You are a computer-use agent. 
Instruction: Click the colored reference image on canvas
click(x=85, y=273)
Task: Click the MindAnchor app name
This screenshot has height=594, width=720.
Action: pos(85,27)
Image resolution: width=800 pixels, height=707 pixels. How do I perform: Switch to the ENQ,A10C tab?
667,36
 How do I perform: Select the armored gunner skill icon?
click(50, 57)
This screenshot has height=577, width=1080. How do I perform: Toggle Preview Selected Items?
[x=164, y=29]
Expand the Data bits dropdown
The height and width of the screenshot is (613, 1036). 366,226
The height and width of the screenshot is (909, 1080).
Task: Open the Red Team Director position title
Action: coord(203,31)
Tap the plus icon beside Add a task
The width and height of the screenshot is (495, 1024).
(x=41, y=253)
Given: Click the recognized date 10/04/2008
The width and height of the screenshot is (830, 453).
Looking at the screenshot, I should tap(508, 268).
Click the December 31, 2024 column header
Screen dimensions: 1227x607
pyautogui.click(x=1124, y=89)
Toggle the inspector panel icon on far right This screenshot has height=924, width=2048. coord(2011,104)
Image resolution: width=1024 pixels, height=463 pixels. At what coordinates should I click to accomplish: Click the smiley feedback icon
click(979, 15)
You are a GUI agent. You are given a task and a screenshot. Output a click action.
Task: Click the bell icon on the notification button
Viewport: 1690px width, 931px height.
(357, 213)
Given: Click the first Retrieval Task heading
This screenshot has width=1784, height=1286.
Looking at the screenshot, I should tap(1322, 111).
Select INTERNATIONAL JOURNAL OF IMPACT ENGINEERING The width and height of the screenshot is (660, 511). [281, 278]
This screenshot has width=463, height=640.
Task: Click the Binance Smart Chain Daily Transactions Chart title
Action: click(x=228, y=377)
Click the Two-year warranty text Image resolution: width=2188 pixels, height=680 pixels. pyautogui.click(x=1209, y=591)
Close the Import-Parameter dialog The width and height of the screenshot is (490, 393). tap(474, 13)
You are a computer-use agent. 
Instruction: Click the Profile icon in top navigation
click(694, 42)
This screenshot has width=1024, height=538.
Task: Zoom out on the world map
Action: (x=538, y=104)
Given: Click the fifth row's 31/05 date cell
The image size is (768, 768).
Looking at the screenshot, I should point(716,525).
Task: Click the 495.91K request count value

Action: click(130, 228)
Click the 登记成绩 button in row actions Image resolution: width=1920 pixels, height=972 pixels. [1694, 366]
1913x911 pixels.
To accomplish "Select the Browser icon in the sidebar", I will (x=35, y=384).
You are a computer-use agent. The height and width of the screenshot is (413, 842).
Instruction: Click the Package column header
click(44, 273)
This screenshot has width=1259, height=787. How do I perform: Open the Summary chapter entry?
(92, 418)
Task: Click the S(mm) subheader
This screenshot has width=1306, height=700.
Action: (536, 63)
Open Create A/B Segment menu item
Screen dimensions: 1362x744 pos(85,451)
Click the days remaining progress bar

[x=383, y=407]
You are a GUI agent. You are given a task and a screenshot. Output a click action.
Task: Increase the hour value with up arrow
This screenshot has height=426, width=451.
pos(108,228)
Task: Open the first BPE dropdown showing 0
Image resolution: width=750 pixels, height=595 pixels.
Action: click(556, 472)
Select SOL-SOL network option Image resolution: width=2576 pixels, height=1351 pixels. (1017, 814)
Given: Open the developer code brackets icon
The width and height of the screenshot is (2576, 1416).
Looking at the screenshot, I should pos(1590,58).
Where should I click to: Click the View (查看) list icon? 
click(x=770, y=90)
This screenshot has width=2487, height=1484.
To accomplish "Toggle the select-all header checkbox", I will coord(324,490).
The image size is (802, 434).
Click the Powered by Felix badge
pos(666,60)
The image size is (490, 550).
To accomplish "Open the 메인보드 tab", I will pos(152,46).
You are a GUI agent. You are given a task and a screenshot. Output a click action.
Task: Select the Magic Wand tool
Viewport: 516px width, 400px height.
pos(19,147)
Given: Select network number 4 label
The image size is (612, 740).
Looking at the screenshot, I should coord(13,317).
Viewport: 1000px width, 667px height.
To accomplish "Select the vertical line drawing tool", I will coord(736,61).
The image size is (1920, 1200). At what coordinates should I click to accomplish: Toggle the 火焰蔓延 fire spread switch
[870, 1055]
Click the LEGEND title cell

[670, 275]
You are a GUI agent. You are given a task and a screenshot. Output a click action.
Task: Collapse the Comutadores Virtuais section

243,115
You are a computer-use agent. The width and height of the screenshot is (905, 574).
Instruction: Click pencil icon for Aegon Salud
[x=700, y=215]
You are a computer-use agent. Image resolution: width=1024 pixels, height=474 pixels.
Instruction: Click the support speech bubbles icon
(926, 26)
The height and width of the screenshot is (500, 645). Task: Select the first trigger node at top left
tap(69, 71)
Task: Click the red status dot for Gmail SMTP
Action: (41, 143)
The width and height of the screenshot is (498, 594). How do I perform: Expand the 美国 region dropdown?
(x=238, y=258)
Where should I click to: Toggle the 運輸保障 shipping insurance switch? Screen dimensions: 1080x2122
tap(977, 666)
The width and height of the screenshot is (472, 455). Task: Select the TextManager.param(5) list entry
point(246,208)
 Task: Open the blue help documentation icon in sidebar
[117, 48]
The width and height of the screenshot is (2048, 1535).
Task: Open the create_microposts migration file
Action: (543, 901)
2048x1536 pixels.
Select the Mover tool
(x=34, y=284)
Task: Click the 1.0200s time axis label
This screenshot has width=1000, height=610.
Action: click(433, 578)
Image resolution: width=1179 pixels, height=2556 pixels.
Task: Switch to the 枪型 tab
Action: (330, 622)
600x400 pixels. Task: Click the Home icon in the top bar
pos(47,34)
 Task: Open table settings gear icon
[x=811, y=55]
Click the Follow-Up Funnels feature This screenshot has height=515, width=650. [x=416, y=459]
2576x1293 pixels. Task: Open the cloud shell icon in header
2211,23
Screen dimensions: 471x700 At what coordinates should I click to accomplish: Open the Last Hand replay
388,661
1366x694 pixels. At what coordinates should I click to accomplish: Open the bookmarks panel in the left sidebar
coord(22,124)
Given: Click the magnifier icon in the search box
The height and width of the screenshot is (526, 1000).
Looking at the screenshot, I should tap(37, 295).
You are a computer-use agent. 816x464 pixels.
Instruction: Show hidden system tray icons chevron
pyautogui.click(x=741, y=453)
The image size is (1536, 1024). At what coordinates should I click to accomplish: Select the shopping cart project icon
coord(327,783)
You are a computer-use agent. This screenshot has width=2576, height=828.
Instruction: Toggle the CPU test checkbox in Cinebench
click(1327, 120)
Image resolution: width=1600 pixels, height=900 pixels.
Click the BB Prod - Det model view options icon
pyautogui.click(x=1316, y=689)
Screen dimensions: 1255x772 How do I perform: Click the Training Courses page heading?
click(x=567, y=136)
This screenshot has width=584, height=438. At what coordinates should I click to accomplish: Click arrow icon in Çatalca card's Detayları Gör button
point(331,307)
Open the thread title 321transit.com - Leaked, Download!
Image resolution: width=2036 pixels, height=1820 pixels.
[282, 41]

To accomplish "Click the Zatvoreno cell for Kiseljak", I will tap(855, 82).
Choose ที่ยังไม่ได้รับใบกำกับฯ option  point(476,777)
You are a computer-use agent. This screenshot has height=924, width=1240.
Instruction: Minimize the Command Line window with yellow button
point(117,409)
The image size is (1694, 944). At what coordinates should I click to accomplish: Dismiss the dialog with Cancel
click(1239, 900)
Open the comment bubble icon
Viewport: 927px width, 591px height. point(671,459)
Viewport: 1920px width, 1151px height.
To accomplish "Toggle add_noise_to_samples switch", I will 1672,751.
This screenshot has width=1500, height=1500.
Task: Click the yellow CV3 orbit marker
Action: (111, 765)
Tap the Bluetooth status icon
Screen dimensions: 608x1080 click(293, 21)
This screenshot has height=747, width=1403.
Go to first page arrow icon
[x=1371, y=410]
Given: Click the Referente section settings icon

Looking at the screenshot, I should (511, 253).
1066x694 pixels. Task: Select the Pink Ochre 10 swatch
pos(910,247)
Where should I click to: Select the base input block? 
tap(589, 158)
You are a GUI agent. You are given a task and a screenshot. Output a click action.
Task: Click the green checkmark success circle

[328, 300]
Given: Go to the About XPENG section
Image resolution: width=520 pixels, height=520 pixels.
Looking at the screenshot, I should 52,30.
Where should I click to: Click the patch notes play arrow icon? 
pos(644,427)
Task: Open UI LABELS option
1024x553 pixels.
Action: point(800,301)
_ _ _
**TASK DIRECTIONS**
Update the rows starting at the line that contains "How do I perform: Select" and ending at the line that contains "(x=41, y=253)", replacing "Expand" with "Open" and leaving everything else the same. Give back only those lines.

**SOLUTION TO THIS TASK**
 How do I perform: Select the armored gunner skill icon?
click(50, 57)
This screenshot has height=577, width=1080. How do I perform: Toggle Preview Selected Items?
[x=164, y=29]
Open the Data bits dropdown
The height and width of the screenshot is (613, 1036). 366,226
The height and width of the screenshot is (909, 1080).
Task: Open the Red Team Director position title
Action: coord(203,31)
Tap the plus icon beside Add a task
The width and height of the screenshot is (495, 1024).
(x=41, y=253)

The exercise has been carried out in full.